For example, if you invest 1000, and then invest 100 every month, the total assets at this time will be 2400, and the rate of return after one year will be = (market value-principal)/? Principal = (2400-2200)/2200 =? 9.09%。
This method does not need to consider the number and duration of fixed investment, but simply adds the invested capital as the principal and calculates the simple rate of return with the existing (market value-principal) as the income. This is the method we used above, which is suitable for the situation that we don't know the net value of the fund when buying and selling.

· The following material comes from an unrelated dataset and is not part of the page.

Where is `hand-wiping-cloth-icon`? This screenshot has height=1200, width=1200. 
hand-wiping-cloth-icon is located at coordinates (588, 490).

2. Return on fixed investment = (net fund value-average cost)/average cost
When buying and selling funds, the yield = (selling price-buying price)/buying price. This is the yield of one-time buying strategy. Fixed investment is bought in batches, so the "buying price" is the "average cost" and the "selling price" is the "net fund value at the time of selling".
Extended data:
Generally speaking, how to choose a fund suitable for investment among many funds can be investigated from the following aspects:
First, we can examine the cumulative net growth rate of the fund. Fund cumulative net growth rate = (cumulative net share-unit face value) ÷ unit face value. For example, if the cumulative net value of a fund share is 1. 18 yuan and the unit face value is 1.00 yuan, the cumulative net value growth rate of the fund is 18%.

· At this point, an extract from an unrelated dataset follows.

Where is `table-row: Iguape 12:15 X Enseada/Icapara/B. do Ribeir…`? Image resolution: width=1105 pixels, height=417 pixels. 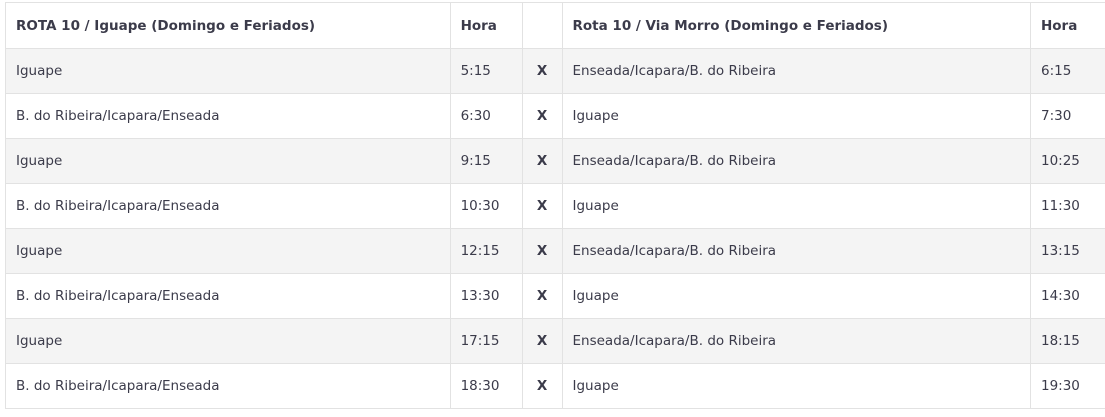
table-row: Iguape 12:15 X Enseada/Icapara/B. do Ribeir… is located at coordinates (555, 251).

Secondly, we can examine the dividend ratio of the fund. Fund dividend ratio = accumulated fund dividend amount ÷ fund face value.
Third, the fund income can be compared with the market trend. If the performance of a fund is better than the market index in the same period most of the time, then it can be said that the management of this fund is relatively effective. If you choose this fund for regular fixed investment, the risk and return will reach an ideal matching state.
Fourth, the fund income can be compared with other funds of the same type. Generally speaking, different risks and different types of funds should be treated differently, and it is of little significance to directly compare the performance of different types of funds.
Finally, investors can also use the judgment of some professional companies to have a better measure of the management ability of fund managers.